Abu Abdillah Muhammad ibn Idris al-Shafi'i (768-20 January 820 AD) was an Arab Muslim theologian, writer, and scholar who founded the Shafi'i school of sharia law. A student of the Hanafi jurist Muhammad ibn al-Hasan al-Shaybani, al-Shafi'i was a mentor to the founder of the Hanbali school, Ahmad ibn Hanbal.
Biography[]
Abu Abdillah Muhammad ibn Idris al-Shafi'i was born in Gaza, Abbasid Caliphate in 768 AD, and he came from the Quraysh clan of the Banu Muttalib tribe; his family was originally from Yemen. Despite his great-grandfather's kinship to Muhammad, al-Shafi'i grew up in poverty. He and his mother moved to Mecca when he was two years old, and he received legal training in Medina at the age of thirteen, becoming known as a brilliant jurist by 795 AD. In 798 AD, he was appointed Governor of Najran, and he became known as a just administrator. In 803, he was accused by the Caliph of taking part in a revolt against his rule, but his eloquent self-defense convinced the Caliph to dismiss the charge. al-Shafi'i befriended the renowned scholar Muhammad ibn al-Hasan al-Shaybani and travelled to Baghdad to study with him, developing his own school and participating in legal arguments with Hanafi jurists and defending the Maliki school of thought.
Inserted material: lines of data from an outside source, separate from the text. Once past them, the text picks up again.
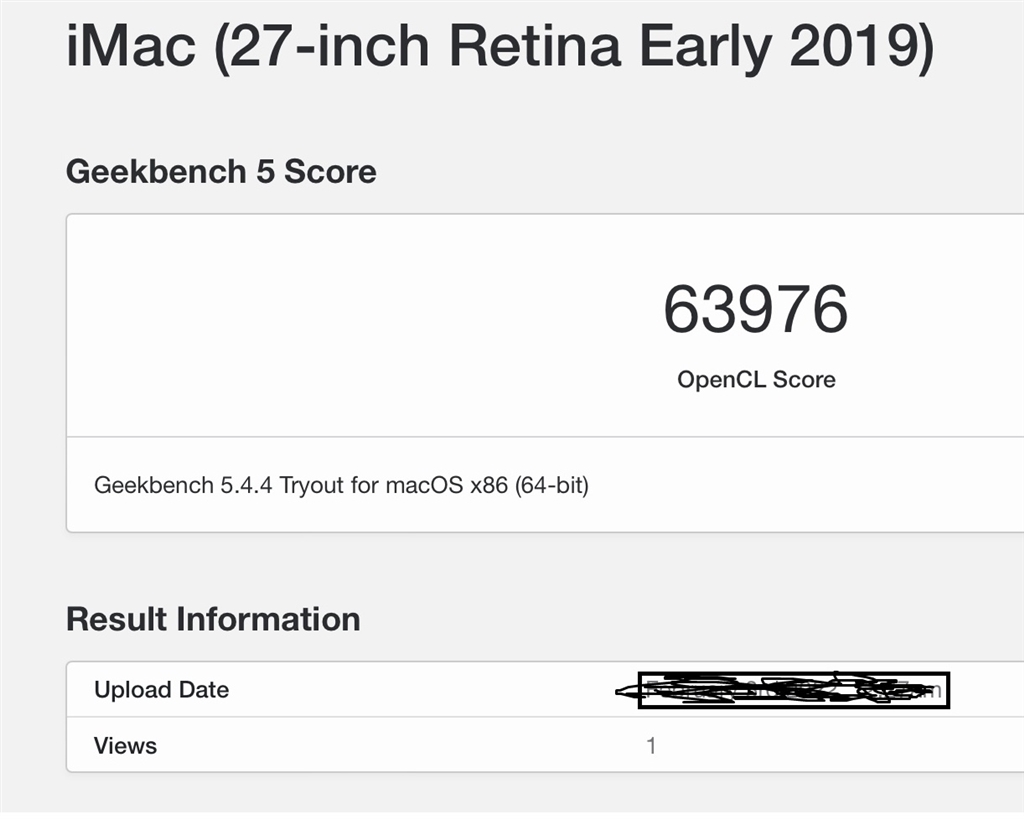Select the Geekbench 5.4.4 Tryout version text
This screenshot has width=1024, height=819.
click(342, 485)

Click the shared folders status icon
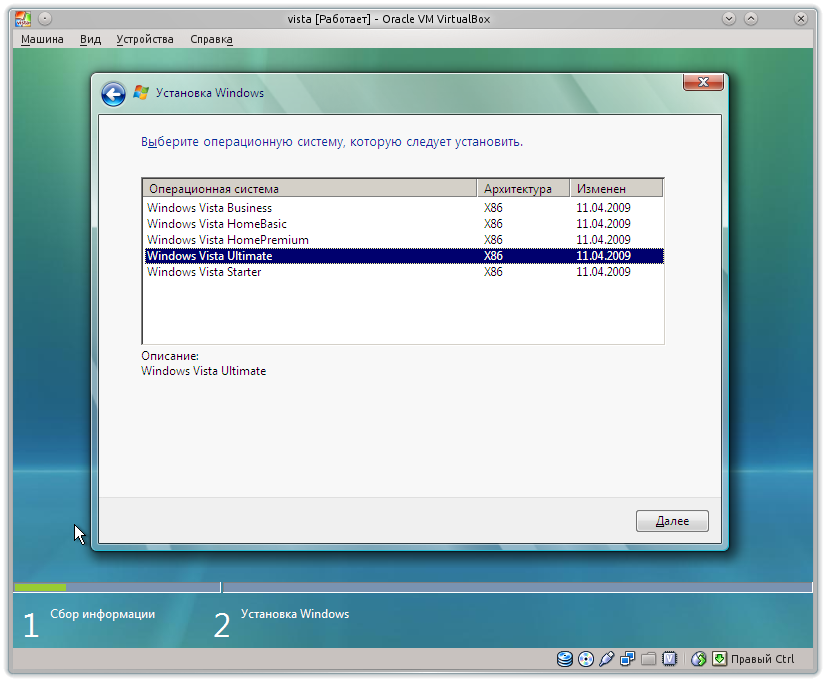click(649, 659)
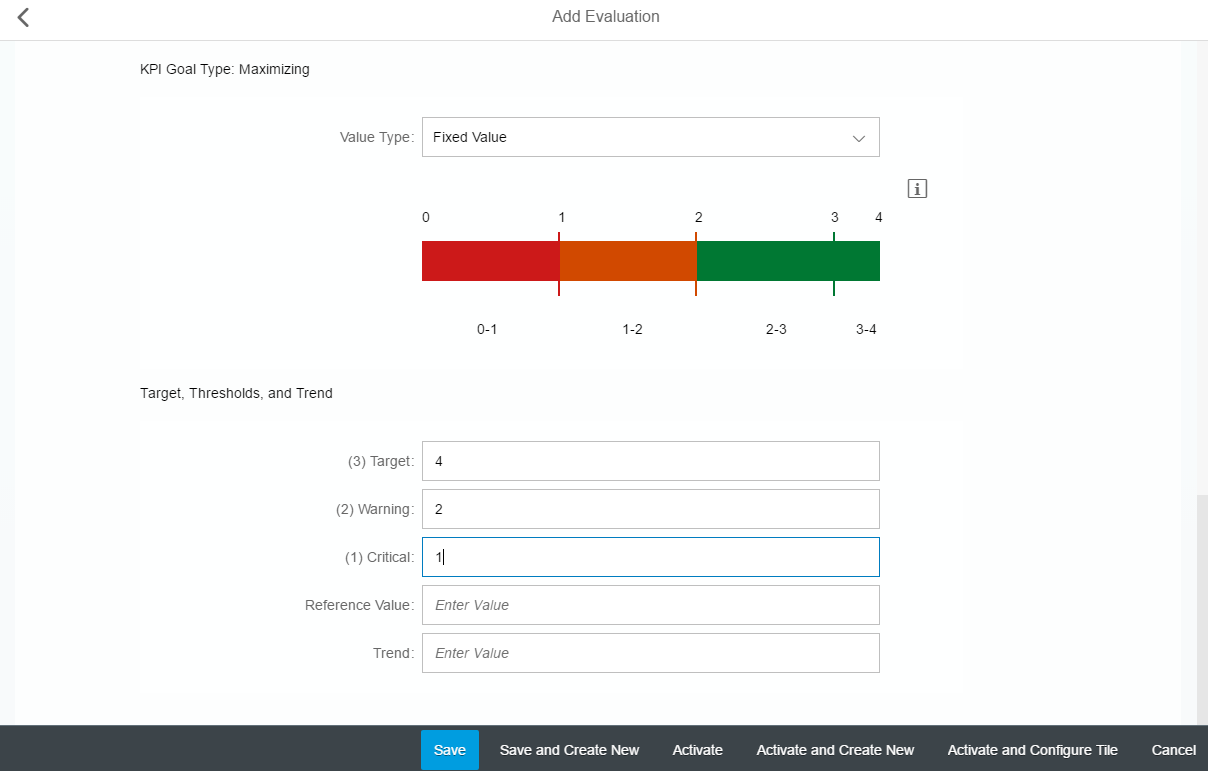Click the Activate button
This screenshot has height=771, width=1208.
(x=697, y=750)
In 804, al-Shafi'i left Baghdad for Mecca after he became somewhat critical of al-Shaybani's views during the debates, and he began to lecture at the Sacred Mosque, influencing Ahmad ibn Hanbal, the founder of the Hanbali school of jurisprudence. He returned to Baghdad in 810 AD, and he left Baghdad for Egypt in 814 AD; he died in 820 AD after being assaulted by a Maliki scholar, Fityan. He died at the age of 54 in al-Fustat, Egypt.